J’ai commencé un grand ménage. Il dure depuis des mois. Cela n’en finit pas. C’est comme les travaux du tramway. Je traverse des périodes de frénésie. Puis des périodes de découragement. Quelques périodes d’arrêt total, mais qui ne durent jamais longtemps.
Je n’ai jamais aimé faire le ménage. Je veux dire la poussière, astiquer, toutes ces taches mystérieuses, auxquelles certain(es) se dévouent âmes et corps frottant. Activités totalement éphémères puisque la poussière revient toujours. Ce désamour m’a valu l’hostilité de ma belle-mère, la haine de ma belle-sœur. Rien n’y a fait. Je suis une irréductible.
Pourtant, je ne suis pas une cradingue. J’aime quand c’est propre, que ça sent bon le frais. J’aime l’odeur du savon de Marseille, celle du produit des sols diversement cloné de la nature, de la Saint-Marc ; celle de la cire à encaustiquer, de la lessive liquide, de la lessive en poudre, de celle en paillettes de mon enfance. Celle du jex bleu et du produit vaisselle. Celle de l’éponge neuve et celle de la lavande. J’aime avoir une femme de ménage qui astique et fait briller, et qui prend des initiatives. Mais je déteste que ce temps soit pris sur le mien. Le temps du ménage m’est toujours du temps volé, volé à la musique, à la lecture, à la promenade, au travail. Je suis l’antithèse absolue de la bobon(n?)e.
Par contre j’adore les grands ménages. Synonyme élimination. Synonyme djihad. Je pars en croisade contre l’envahissement des objets. Les objets nous guettent et veulent notre fin par étouffement. J’ai toujours mené contre eux un combat acharné. Et régulièrement, dans ma vie, je fais un grand vide.

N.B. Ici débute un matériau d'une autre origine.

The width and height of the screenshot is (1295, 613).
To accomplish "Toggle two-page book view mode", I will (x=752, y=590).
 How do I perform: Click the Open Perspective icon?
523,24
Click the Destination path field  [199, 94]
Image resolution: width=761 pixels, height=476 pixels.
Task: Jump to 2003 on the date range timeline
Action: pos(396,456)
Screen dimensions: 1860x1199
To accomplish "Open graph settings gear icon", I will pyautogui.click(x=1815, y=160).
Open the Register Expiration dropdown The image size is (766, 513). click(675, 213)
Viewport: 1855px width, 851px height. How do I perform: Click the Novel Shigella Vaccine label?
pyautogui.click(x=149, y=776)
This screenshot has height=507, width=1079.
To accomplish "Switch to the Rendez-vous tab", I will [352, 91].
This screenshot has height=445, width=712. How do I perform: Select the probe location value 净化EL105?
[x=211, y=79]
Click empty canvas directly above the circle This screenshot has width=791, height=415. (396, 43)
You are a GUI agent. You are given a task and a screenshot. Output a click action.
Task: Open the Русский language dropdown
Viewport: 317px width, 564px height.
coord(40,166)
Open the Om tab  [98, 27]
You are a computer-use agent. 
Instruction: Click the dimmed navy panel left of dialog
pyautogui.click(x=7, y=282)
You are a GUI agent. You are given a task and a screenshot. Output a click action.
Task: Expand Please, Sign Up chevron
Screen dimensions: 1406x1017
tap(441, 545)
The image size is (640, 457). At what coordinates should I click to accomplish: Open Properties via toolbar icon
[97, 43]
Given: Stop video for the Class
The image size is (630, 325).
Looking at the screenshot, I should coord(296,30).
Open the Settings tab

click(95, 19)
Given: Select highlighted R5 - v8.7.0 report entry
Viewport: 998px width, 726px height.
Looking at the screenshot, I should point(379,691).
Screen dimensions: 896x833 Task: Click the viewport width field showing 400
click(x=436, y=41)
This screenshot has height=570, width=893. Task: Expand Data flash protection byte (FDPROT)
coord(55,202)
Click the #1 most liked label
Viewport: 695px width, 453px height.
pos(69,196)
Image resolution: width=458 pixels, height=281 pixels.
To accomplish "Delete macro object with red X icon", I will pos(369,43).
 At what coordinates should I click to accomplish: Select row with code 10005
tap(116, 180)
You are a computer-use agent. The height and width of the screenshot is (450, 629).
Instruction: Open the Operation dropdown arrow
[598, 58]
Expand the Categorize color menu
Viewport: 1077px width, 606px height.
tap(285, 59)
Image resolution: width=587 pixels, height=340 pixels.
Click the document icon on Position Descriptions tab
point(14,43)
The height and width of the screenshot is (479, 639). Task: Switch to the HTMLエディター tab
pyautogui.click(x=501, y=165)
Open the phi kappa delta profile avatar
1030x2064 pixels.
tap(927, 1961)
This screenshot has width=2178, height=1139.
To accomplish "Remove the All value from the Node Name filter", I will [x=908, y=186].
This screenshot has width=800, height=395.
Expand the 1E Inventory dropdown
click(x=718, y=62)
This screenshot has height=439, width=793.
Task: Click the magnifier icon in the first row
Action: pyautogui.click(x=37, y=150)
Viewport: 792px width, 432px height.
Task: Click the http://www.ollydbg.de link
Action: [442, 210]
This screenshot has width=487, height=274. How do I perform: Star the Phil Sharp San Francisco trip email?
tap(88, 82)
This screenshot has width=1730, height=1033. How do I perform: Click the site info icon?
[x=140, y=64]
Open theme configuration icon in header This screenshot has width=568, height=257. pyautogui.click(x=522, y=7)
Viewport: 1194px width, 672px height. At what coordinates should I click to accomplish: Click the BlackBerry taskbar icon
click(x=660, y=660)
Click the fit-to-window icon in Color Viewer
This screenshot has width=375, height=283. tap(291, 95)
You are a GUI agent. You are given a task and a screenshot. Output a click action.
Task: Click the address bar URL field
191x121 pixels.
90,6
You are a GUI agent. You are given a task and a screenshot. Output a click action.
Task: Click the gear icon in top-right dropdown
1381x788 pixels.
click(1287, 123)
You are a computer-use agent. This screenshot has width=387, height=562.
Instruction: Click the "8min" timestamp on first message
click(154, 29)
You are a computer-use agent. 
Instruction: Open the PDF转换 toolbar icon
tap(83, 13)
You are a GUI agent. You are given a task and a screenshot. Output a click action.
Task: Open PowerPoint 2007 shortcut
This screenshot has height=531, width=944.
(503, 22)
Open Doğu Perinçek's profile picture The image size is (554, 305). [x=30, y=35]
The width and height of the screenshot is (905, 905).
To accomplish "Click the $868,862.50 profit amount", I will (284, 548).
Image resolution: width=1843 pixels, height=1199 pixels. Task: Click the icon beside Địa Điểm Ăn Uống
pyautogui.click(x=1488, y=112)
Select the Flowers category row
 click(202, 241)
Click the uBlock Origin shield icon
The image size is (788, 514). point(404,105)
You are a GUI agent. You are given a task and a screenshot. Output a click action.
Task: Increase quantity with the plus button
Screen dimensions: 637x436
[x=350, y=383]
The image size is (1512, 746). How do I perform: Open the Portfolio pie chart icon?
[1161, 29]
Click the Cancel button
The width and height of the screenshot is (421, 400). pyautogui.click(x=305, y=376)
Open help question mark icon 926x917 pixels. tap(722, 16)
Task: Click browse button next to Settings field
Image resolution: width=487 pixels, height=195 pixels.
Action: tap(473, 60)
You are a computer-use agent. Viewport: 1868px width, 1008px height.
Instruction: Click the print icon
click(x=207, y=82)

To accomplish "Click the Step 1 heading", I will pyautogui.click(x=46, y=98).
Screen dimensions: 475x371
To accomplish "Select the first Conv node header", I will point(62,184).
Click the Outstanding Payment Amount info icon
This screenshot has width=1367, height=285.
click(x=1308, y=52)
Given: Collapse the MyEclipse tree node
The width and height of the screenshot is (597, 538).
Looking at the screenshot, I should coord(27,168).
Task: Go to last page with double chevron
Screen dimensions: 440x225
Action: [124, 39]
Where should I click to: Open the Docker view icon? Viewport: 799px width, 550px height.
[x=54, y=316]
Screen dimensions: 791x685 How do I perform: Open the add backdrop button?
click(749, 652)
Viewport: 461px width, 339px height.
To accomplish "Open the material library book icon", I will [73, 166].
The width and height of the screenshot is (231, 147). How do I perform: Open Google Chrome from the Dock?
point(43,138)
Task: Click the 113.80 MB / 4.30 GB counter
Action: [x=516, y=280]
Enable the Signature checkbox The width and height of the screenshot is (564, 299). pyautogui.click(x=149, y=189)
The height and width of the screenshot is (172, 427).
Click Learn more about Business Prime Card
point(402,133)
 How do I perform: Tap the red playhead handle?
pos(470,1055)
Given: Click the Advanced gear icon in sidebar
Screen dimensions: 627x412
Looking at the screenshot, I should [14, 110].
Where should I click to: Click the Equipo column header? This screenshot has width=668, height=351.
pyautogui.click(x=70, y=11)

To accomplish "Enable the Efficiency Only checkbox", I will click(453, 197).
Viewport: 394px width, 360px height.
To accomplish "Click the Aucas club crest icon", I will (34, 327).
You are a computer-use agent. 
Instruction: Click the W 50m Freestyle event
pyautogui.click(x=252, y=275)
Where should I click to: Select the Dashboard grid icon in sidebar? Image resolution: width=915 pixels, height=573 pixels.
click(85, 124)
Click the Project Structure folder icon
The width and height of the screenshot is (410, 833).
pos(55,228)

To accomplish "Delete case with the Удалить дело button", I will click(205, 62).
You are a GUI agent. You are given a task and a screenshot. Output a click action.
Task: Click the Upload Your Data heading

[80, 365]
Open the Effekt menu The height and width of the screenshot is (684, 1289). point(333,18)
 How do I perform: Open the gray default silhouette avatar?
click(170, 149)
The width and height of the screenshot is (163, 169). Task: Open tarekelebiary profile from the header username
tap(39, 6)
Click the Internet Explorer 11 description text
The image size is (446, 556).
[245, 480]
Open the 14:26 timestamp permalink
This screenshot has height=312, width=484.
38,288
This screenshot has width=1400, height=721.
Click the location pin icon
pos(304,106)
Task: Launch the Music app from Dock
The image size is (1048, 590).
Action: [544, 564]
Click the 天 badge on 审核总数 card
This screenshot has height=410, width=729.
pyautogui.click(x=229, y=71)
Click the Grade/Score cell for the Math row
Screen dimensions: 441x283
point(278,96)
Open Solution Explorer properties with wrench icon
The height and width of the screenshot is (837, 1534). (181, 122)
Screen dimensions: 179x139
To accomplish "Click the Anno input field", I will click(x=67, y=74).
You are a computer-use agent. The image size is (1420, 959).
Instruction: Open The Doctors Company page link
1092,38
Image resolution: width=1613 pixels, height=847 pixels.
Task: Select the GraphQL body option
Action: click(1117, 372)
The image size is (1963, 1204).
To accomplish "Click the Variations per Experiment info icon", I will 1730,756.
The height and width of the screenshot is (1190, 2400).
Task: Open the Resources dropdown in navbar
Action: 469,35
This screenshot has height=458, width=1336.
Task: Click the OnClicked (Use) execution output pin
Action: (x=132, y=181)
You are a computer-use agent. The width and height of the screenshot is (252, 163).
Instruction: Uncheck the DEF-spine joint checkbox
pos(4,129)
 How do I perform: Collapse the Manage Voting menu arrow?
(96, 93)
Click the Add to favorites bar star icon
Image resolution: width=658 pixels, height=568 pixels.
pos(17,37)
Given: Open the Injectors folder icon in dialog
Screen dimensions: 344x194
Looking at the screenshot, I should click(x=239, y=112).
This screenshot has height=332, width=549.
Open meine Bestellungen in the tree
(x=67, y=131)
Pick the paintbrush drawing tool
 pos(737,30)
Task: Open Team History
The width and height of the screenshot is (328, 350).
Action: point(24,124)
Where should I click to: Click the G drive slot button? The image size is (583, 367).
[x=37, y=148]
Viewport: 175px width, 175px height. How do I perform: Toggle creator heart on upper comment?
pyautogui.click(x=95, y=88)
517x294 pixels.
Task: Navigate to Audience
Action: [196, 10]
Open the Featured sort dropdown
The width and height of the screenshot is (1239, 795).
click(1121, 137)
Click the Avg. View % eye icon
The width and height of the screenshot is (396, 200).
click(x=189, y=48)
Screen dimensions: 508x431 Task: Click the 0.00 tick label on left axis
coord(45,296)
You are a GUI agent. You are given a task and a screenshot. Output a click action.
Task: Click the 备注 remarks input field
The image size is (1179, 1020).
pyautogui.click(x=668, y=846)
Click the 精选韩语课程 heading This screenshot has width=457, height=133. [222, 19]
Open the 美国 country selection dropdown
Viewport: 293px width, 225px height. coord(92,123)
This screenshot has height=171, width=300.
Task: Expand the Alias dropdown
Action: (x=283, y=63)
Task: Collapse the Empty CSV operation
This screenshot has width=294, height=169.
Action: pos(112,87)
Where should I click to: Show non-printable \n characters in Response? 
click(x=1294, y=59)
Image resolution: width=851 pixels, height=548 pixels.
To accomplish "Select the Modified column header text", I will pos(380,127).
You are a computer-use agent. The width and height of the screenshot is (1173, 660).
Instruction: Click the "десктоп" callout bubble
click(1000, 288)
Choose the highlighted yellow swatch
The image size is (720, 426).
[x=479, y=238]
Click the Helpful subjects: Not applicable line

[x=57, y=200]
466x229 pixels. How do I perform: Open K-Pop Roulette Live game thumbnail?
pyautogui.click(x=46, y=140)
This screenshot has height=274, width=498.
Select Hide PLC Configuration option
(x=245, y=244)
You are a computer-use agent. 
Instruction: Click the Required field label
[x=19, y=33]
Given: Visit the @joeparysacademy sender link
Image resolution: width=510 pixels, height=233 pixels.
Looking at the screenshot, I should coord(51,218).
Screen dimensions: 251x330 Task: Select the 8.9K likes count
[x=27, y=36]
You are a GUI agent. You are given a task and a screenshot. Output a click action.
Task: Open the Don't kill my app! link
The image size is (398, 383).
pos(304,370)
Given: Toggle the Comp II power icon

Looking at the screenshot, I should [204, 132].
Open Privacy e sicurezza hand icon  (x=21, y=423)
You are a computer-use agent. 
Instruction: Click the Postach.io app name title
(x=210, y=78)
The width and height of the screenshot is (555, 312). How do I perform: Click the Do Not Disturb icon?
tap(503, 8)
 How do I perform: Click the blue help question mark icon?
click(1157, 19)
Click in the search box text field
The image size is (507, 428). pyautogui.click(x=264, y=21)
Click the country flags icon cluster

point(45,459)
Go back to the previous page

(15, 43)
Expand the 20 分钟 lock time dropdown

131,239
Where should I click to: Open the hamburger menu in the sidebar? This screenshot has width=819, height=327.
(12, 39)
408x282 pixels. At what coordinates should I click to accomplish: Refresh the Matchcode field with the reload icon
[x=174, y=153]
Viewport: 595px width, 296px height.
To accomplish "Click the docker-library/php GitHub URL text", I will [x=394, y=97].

Les premières victimes sont les objets purement objet, les bibelots, rarement achetés, souvent reçus. Avec un dégât des eaux, sont venus les livres. Je me suis aperçue que je n’en avais pas bougé la plupart depuis mon déménagement, que je n’en avais pas ouvert une bonne partie depuis que je les avais finis ou pire que je les avais achetés ; ce sont devenus des objets sans vie et sans but, comme les vieux jouets après Noël.
En ce moment, j’ai atteint les couches géologiques :les souvenirs. J’ai vécu dans des appartements trop grands où je faisais l’archéologue de ma propre vie. Entassés les courriers, les cartes d’anniversaires. Les photos, les prospectus. Les bouts de ficelles et les débris de pots, les insectes secs et les galets troués. En les retrouvant, je me suis aperçue que je n’avais guère d’émotions : les oliviers recouverts de mue de cigale, les galets de Loutsa sont dans un coin de ma mémoire, et je les remets en service régulièrement ; certains débris se sont perdus dans ma mémoire et n’ont aucun intérêt à y revenir. Comme les mauvais romans que l’on ne devrait jamais garder sur ses étagères.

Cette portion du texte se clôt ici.